=== TASK GOAL ===
Output every entry verbatim.

=== WORKING DATA ===
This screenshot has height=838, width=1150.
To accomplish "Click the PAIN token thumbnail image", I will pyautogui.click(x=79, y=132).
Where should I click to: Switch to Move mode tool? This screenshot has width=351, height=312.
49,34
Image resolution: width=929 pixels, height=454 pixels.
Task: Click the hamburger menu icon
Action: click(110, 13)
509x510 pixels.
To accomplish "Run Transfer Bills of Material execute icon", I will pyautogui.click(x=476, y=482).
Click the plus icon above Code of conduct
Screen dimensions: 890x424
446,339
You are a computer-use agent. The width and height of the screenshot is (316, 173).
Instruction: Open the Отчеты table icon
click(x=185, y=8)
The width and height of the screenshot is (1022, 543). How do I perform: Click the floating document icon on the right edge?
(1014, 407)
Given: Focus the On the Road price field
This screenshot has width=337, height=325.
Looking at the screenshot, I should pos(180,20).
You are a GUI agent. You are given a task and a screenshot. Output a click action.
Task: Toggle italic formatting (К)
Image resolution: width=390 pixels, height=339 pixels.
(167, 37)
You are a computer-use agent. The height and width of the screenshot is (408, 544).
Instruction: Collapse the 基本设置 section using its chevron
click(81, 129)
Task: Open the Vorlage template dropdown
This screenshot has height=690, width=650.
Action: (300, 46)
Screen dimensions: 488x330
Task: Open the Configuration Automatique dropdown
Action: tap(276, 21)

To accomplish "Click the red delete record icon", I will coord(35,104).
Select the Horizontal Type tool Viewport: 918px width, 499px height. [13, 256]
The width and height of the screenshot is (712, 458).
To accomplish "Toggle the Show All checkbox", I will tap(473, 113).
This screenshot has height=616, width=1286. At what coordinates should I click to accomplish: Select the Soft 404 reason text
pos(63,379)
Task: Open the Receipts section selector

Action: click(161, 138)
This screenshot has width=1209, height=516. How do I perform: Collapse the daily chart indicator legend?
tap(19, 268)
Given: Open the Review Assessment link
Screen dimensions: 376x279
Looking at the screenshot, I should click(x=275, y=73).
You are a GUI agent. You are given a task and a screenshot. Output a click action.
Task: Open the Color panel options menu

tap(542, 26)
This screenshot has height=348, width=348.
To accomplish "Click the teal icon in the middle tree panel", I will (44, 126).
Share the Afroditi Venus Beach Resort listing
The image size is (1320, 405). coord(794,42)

=== THE COMPLETED TASK ===
This screenshot has height=838, width=1150.
To accomplish "Click the PAIN token thumbnail image", I will pyautogui.click(x=79, y=132).
Where should I click to: Switch to Move mode tool? This screenshot has width=351, height=312.
49,34
Image resolution: width=929 pixels, height=454 pixels.
Task: Click the hamburger menu icon
Action: click(110, 13)
509x510 pixels.
To accomplish "Run Transfer Bills of Material execute icon", I will pyautogui.click(x=476, y=482).
Click the plus icon above Code of conduct
Screen dimensions: 890x424
446,339
You are a computer-use agent. The width and height of the screenshot is (316, 173).
Instruction: Open the Отчеты table icon
click(x=185, y=8)
The width and height of the screenshot is (1022, 543). How do I perform: Click the floating document icon on the right edge?
(1014, 407)
Given: Focus the On the Road price field
This screenshot has width=337, height=325.
Looking at the screenshot, I should pos(180,20).
You are a GUI agent. You are given a task and a screenshot. Output a click action.
Task: Toggle italic formatting (К)
Image resolution: width=390 pixels, height=339 pixels.
(167, 37)
You are a computer-use agent. The height and width of the screenshot is (408, 544).
Instruction: Collapse the 基本设置 section using its chevron
click(81, 129)
Task: Open the Vorlage template dropdown
This screenshot has height=690, width=650.
Action: (300, 46)
Screen dimensions: 488x330
Task: Open the Configuration Automatique dropdown
Action: tap(276, 21)

To accomplish "Click the red delete record icon", I will coord(35,104).
Select the Horizontal Type tool Viewport: 918px width, 499px height. [13, 256]
The width and height of the screenshot is (712, 458).
To accomplish "Toggle the Show All checkbox", I will tap(473, 113).
This screenshot has height=616, width=1286. At what coordinates should I click to accomplish: Select the Soft 404 reason text
pos(63,379)
Task: Open the Receipts section selector

Action: click(161, 138)
This screenshot has width=1209, height=516. How do I perform: Collapse the daily chart indicator legend?
tap(19, 268)
Given: Open the Review Assessment link
Screen dimensions: 376x279
Looking at the screenshot, I should click(x=275, y=73).
You are a GUI agent. You are given a task and a screenshot. Output a click action.
Task: Open the Color panel options menu

tap(542, 26)
This screenshot has height=348, width=348.
To accomplish "Click the teal icon in the middle tree panel", I will (44, 126).
Share the Afroditi Venus Beach Resort listing
The image size is (1320, 405). coord(794,42)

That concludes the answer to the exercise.